>> Begin TEXT

Time Complexity: O(n²)

We perform n rounds of scheduling. In each round, we scan up to n processes to find the minimum burst time. This gives n × n = n² total comparisons in the worst case. For n = 10^5, that is up to 10^10 operations.

Space Complexity: O(n)

We use a boolean array done[] of size n to track which processes have already been executed. All other variables use constant space.

Why This Approach Is Not Efficient

The brute force approach performs a linear scan in every round to find the minimum burst time. With n processes, we do n rounds of scanning, and each scan touches up to n elements. This results in O(n²) total work.

For n = 10^5, that means up to 10^10 comparisons — far exceeding the typical time limit of ~10^8 operations per second. The algorithm would take roughly 100 seconds instead of the allowed 1-2 seconds.

The root inefficiency is that we are repeatedly solving the same sub-problem: finding the minimum element from an unsorted collection. Each time we find and remove the minimum, the next round starts from scratch, re-scanning elements we have already compared.

Key insight: If we sort the burst times once upfront, they are already arranged from shortest to longest — exactly the order SJF needs. Sorting costs O(n log n), and then computing waiting times is a single O(n) pass. The total O(n log n) is dramatically faster than O(n²) for large inputs.

Bar chart comparing O(n²) brute force vs O(n log n) sort-based approach for n=100,000
Bar chart comparing O(n²) brute force vs O(n log n) sort-based approach for n=100,000

Optimal Approach — Sort and Compute

Intuition

The SJF policy says: always execute the process with the shortest burst time next. If all processes arrive at time 0, the optimal execution order is simply the burst times arranged from smallest to largest.

Instead of repeatedly scanning for the minimum (which is what the brute force does), we can sort the burst times once and then process them in sorted order. Sorting arranges the jobs exactly as SJF would schedule them.

Once sorted, computing waiting times becomes trivial: the i-th process in the sorted order waited for all the processes before it to finish. So its waiting time is the running sum of burst times of processes 0 through i-1. This is just a prefix sum.

Think of it like a queue at a bank. If everyone lines up by how long their transaction takes (shortest first), you minimize the total waiting time for all customers. Sorting gives us this optimal line-up instantly.

Step-by-Step Explanation

Let's trace through with bt = [4, 3, 7, 1, 2]:

Step 1: Start with the unsorted burst times: [4, 3, 7, 1, 2].

Step 2: Sort the array in ascending order: [1, 2, 3, 4, 7]. This gives us the SJF execution order — shortest burst first.

Step 3: Process the first job (burst = 1). It starts immediately at time 0, so waiting time = 0. After it finishes, current time = 0 + 1 = 1.

Step 4: Process the second job (burst = 2). It waited while the first job ran, so waiting time = 1. Current time = 1 + 2 = 3.

Step 5: Process the third job (burst = 3). It waited for the first two jobs to complete, so waiting time = 3. Current time = 3 + 3 = 6.

>> End TEXT
>> Begin STORED DATA

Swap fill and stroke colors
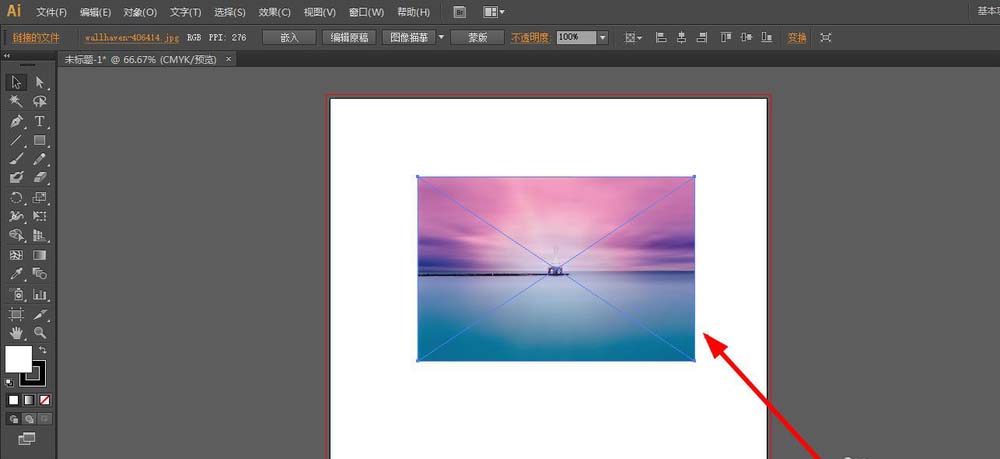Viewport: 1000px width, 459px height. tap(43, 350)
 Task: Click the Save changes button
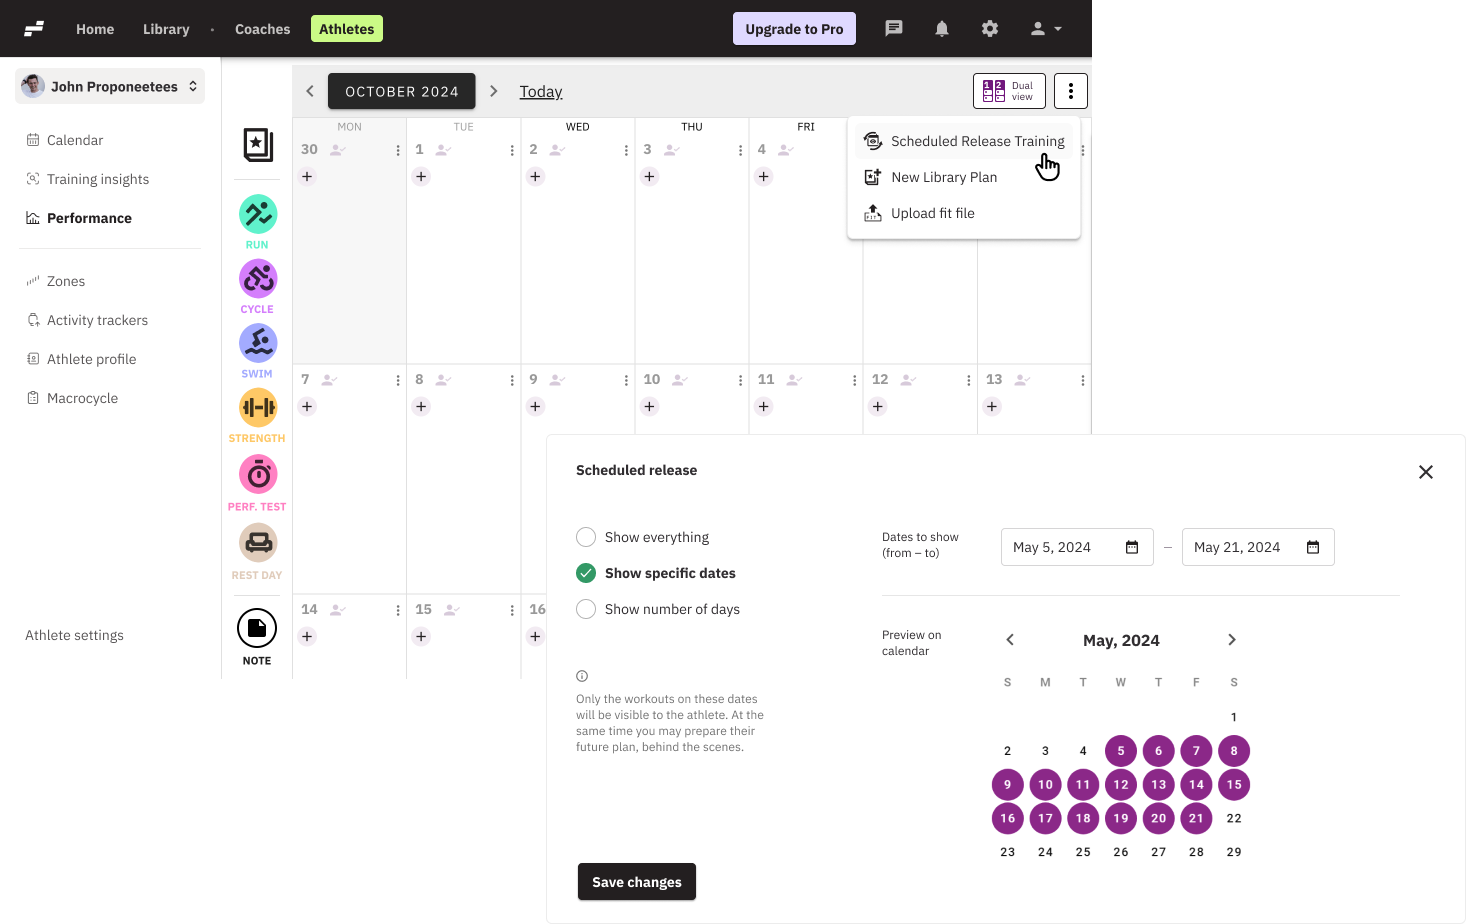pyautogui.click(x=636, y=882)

>> End STORED DATA

_WHAT THIS EXERCISE ASKS_.
a. In the SJF scheduling text, roughly how long would the brute-force approach take for n = 10^5?
b. Summarize the SJF scheduling text in two sentences.
c. Please carry on the SJF scheduling text from where it stops.

_RESULTS IN ORDER_.
a. Roughly 100 seconds, instead of the allowed 1-2 seconds.

b. The brute-force approach scans up to n processes in each of n rounds to find the minimum burst time, so it takes O(n²) time, which for n = 10^5 would run roughly 100 seconds. Sorting the burst times once in O(n log n) puts them in SJF order, and each process's waiting time is then the running sum of the bursts before it, computed in a single O(n) pass.

c.
Step 6: Process the fourth job (burst = 4). Waiting time = 6 (sum of previous bursts: 1 + 2 + 3). Current time = 6 + 4 = 10.

Step 7: Process the last job (burst = 7). Waiting time = 10 (sum of all previous: 1 + 2 + 3 + 4). Current time = 10 + 7 = 17.

Step 8: All processes complete. Total waiting time = 0 + 1 + 3 + 6 + 10 = 20. Average = 20 / 5 = 4.

Optimal — Sort Then Compute Waiting Times — After sorting burst times, we process jobs left to right, building a running sum of waiting times in the secondary row. Each job's wait equals the cumulative burst of all preceding jobs.

Algorithm

  1. Sort the burst time array bt in ascending order
  2. Initialize current_time = 0 and total_wait = 0
  3. For each burst time bt[i] in sorted order:
    a. Add current_time to total_wait (this is process i's waiting time)
    b. Advance current_time by bt[i]
  4. Return total_wait / n (integer division for floor)

Code

#include <vector>
#include <algorithm>
using namespace std;

class Solution {
public:
    long long solve(vector<int>& bt) {
        int n = bt.size();
        sort(bt.begin(), bt.end());

        long long totalWait = 0;
        long long currentTime = 0;

        for (int i = 0; i < n; i++) {
            totalWait += currentTime;
            currentTime += bt[i];
        }

        return totalWait / n;
    }
};
class Solution:
    def solve(self, bt):
        n = len(bt)
        bt.sort()

        total_wait = 0
        current_time = 0

        for burst in bt:
            total_wait += current_time
            current_time += burst

        return total_wait // n
import java.util.Arrays;

class Solution {
    long solve(int[] bt) {
        int n = bt.length;
        Arrays.sort(bt);

        long totalWait = 0;
        long currentTime = 0;

        for (int i = 0; i < n; i++) {
            totalWait += currentTime;
            currentTime += bt[i];
        }

        return totalWait / n;
    }
}

Complexity Analysis

Time Complexity: O(n log n)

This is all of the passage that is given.